US-Sender verbreiten zunächst falsche Meldungen
Ein amerikanischer Tourist fragt, was hier passiert sei. Man klärt ihn auf, er nickt verständnisvoll, sagt: „It’s our daily business in the US“ – in den USA sei so etwas Tagesgeschäft. Der Reporter eines großen amerikanischen Nachrichtensenders hält einem sein Mikro vor die Nase, er sammelt Vox-Pops, O-Töne also. Der Mann spricht kein Deutsch und man fragt sich, wie er seriös Informationen sammeln will, wenn er gar nichts versteht. Aber vielen, auch das hat diese Horrortat gezeigt, kommt es gar nicht so sehr auf den Wahrheitsgehalt an. Hauptsache, man ist irgendwie dabei, wird im Netz geklickt. Der Twitter-Daumen ist oft schneller als das Gehirn.
Ein anderer US-Sender etwa verbreitet bereits unmittelbar nach der Tat erste Nachrichten, ohne eigene Reporter vor Ort zu haben. Die müssen erst von Paris eingeflogen werden, kommen in Berlin an, als alles schon längst vorbei ist. Und so gehen dann zunächst unwahre Meldungen von vielen Toten und mindestens 30 Schwerverletzten um die Welt. Mancher Bericht macht aus der Amokfahrt ein Attentat mit islamistischem Hintergrund und sorgt für einen Schwall an Ausländerhetze im Internet.
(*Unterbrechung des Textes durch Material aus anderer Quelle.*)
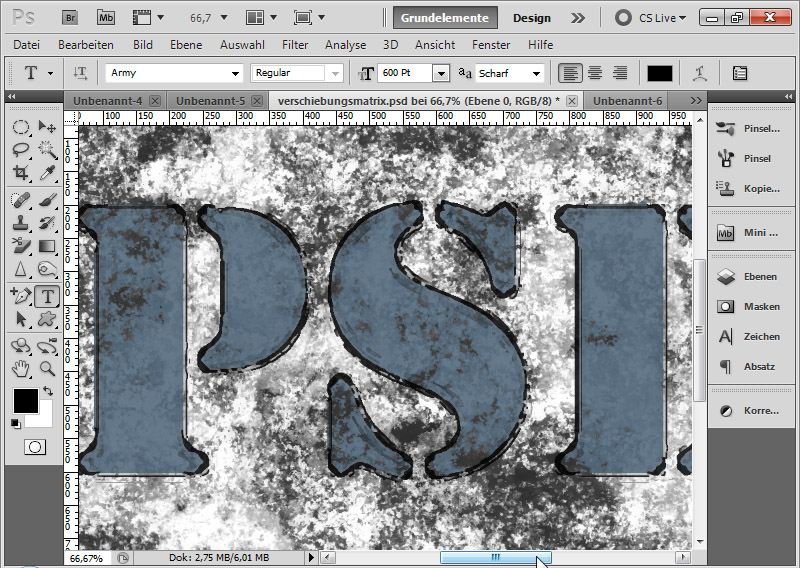
Task: Open the warped text options icon
Action: [702, 73]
Der eine schreibt von der anderen ab, Hörensagen wird zur Gewissheit erklärt, Falschmeldungen werden nicht berichtigt.
Kein Vergleich mit Breitscheid-Attentat
Keine Frage, dass viele Menschen die Bilder vom Breitscheidplatz im Kopf haben, wo im Dezember 2016 ein islamistischer Attentäter einen Lastwagen in einen Weihnachtsmarkt steuerte – eine gezielt vorbereitete Tat, die 13 Menschen das Leben kostete. Viele Berlinerinnen und Berliner erinnern sich aber auch an eine Amokfahrt auf der Stadtautobahn A100 im August 2020, als ein offenbar geistig gestörter Autofahrer drei Motorradfahrer rammte. Oder an den SUV-Unfall 2019, bei dem vier Fußgänger getötet wurden, nachdem der Fahrer wegen eines Krampfanfalls die Kontrolle über seinen fast zwei Tonnen schweren PS-Boliden verlor.
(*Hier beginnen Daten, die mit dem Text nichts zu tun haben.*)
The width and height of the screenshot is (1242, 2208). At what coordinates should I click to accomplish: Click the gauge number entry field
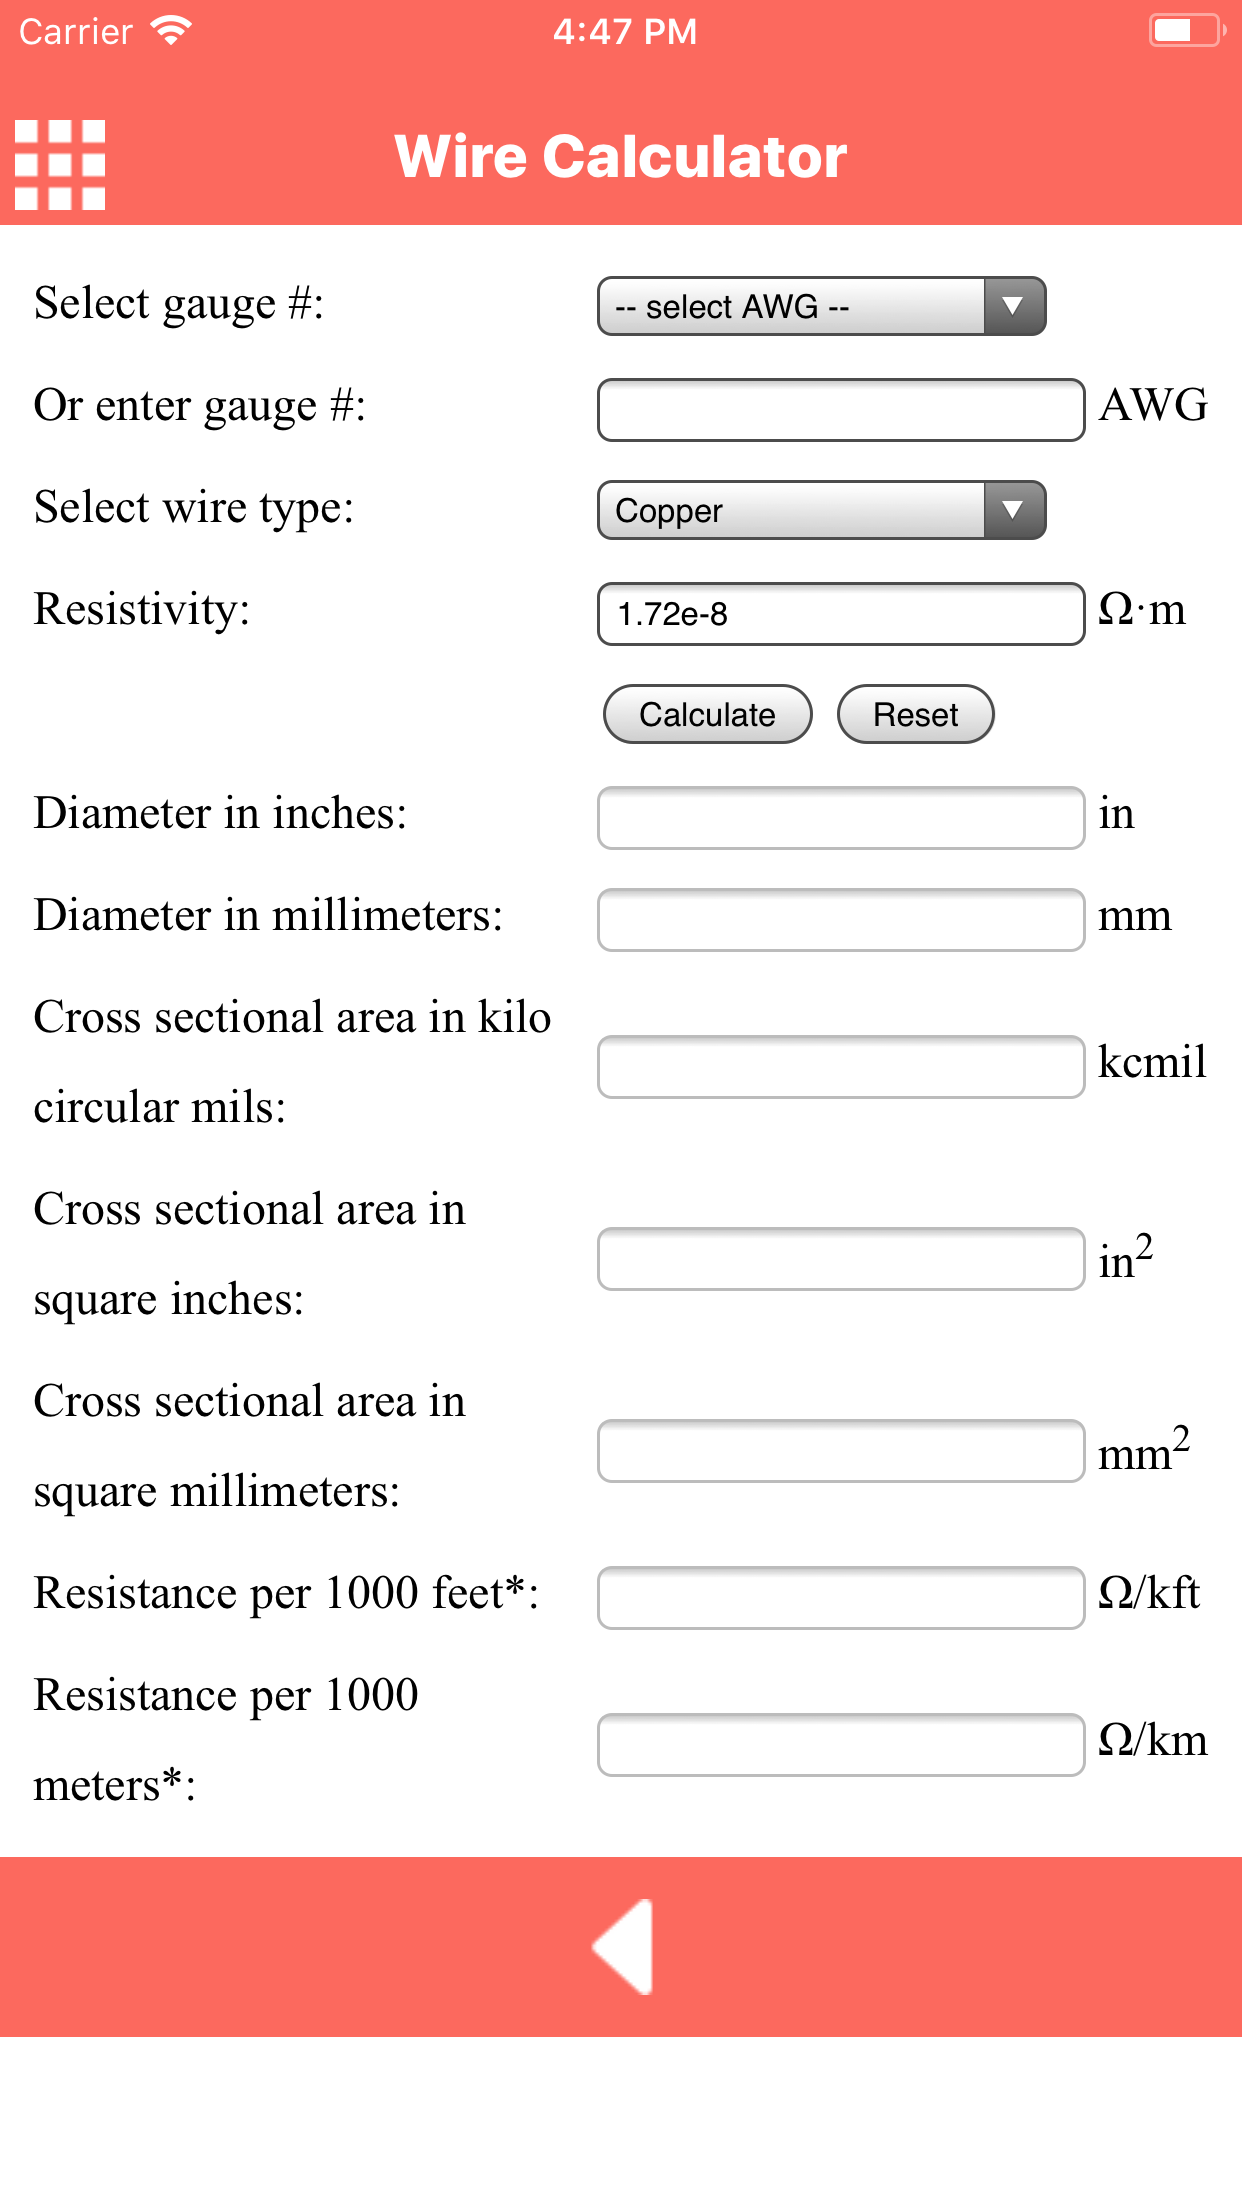(x=840, y=410)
Seriöse Medien stemmen sich mit den Fakten gegen die vielen Mutmaßungen, folgen den Anweisungen und Bitten um Mäßigung der Berliner Polizei, die an diesem schlimmen Tag die Lage bemerkenswert gut im Griff hat. Die Beamtinnen und Beamten teilen nur das mit, was sie wissen. Später verkündet Sebastian Büchner, der Sprecher der Staatsanwaltschaft, dass der Fahrer in eine psychiatrische Anstalt gebracht werden soll. Von einer paranoiden Schizophrenie ist die Rede und davon, dass er vorsätzlich, aber im Zustand verminderter Schuldfähigkeit handelte. Anhaltspunkte für eine Terrortat gibt es nicht. Die Staatsanwaltschaft wirft ihm Mord sowie versuchten Mord in 31 Fällen vor.